Simon and Wright both live on Cedarcrest Avenue, a block inland from the street that lost houses overnight to erosion. They say they feel safe but wouldn’t want to live closer to the edge.
Since the 2013 slide, Simon has postponed plans to build a second home -- his retirement home -- on Cedarcrest. He says he’s less concerned about his street’s safety than about the reputation of a neighborhood with condemned houses and eroding backyards.
“If neighborhood takes a 10 to 20 percent hit on property values, does it make sense to build?” Simon says.
He says he’s leaning toward building on his Cedarcrest lot. "When you look around the island, where else do you go?" Simon asks. "A lot of areas have the same problem."
Read The Fine Print
Unlike many counties, Island County makes anyone selling a property in a landslide hazard zone, or its 100-foot buffer, disclose the hazard in writing to the buyer. Jan Wright says that doesn’t deter many purchasers, given the paperwork buyers must sign.
"A lot of times people don’t read that carefully," she says.
While some homeowners and property rights advocates resent governments telling people what to do with their private property, Jim Simon says some restrictions are necessary.
“People are going to build as close to the edge to enjoy the view as they possibly can,” he says, “without regard to their own personal safety.”
“As soon as they slide, they’re going to complain to the government, ‘Why didn’t you warn me, and by the way, where’s my money for mitigating the fact that my house is damaged because you didn’t warn me?’”
Some homeowners in Ledgewood Beach and the adjacent Bonair neighborhood are preparing to sue Island County to get a slide-damaged road rebuilt and full access restored to their homes. People involved in the lawsuits declined to comment.
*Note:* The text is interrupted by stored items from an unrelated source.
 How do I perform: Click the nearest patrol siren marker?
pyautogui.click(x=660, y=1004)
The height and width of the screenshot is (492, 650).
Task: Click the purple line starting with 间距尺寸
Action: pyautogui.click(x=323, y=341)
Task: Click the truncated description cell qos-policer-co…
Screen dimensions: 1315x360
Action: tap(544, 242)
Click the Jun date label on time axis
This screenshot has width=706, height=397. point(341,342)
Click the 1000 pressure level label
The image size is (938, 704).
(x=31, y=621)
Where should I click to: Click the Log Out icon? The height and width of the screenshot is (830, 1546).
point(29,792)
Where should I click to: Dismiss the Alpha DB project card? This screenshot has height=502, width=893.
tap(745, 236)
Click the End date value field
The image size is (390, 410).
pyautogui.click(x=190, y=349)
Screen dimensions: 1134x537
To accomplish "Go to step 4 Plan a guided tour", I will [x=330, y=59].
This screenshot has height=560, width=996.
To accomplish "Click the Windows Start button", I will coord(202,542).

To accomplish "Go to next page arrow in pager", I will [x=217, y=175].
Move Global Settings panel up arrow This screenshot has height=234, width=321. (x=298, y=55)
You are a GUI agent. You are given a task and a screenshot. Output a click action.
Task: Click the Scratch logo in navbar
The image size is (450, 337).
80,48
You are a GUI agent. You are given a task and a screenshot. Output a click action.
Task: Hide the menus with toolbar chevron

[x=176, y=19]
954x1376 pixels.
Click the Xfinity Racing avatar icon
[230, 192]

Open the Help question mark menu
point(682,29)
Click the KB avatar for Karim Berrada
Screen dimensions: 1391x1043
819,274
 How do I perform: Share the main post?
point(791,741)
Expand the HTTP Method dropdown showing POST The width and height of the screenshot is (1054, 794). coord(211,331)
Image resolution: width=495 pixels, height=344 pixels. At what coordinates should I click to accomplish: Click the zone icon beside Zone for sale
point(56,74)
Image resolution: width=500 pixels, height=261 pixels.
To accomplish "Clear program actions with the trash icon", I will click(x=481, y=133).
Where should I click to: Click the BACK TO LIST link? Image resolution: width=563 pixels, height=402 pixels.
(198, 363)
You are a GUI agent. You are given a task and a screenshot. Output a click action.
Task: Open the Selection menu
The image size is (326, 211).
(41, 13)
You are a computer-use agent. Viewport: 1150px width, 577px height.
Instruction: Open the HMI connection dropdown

Jim Simon says he’d like to see a more cooperative approach. Groundwater lubricates the soil beneath deep-seated landslides. Simon is convinced that a combined effort to improve groundwater drainage would stabilize the bluff and the neighborhood’s property values.
Risk Versus Reward
Natural disasters and measures to avoid them can be costly, especially for events as extreme and infrequent as the Oso slide.
Bob Gilbert, a University of Texas civil engineer, was part of a team of scientists to do a rapid assessment of the Oso slide this summer.
“If the risk, say, is once every 500 years, that’s many, many generations of people that wouldn’t be able to benefit from living in this area,” he says. “Do we really want to impose those kinds of restrictions?”
Gilbert says how to manage such life-and-death risks is a difficult problem that each community should solve for itself.
“If one county, one municipality, one area has a different value system, then what the public policy is should reflect that value system,” he says.
Tim Trohimovich with the environmental group Futurewise in Seattle favors a statewide approach to landslide hazards. The planner and attorney says counties’ standard landslide buffers, which run 50 feet or less in most of the state, are too narrow.
“It’s not uncommon for a landslide to go hundreds of feet,” Trohimovich says.
Trohimovich says local governments generally lack the funding and the expertise to do a good job of identifying and managing landslide risks. And it’s not just property owners or locals who are affected when a local disaster strikes: The state and federal governments have spent millions in the wake of the Oso slide.
Many counties allow regulators to impose wider buffers based on site-specific studies. But restricting land use more than the legal minimum, or even delaying a building permit by requiring careful study of a geologic hazard, can be difficult, according to Trohimovich.
“If the ordinance doesn’t explicitly require it, there’s a lot of pressure on the planner to not require it,” he says.
State law doesn’t tell local governments how to regulate development, but it does make them revise their rules every decade.
Cities and counties around western Washington are scheduled to revise their approaches to landslides over the next two years. Governments in King, Pierce and Snohomish counties will be the first to examine new approaches to landslides and other critical areas in the coming year.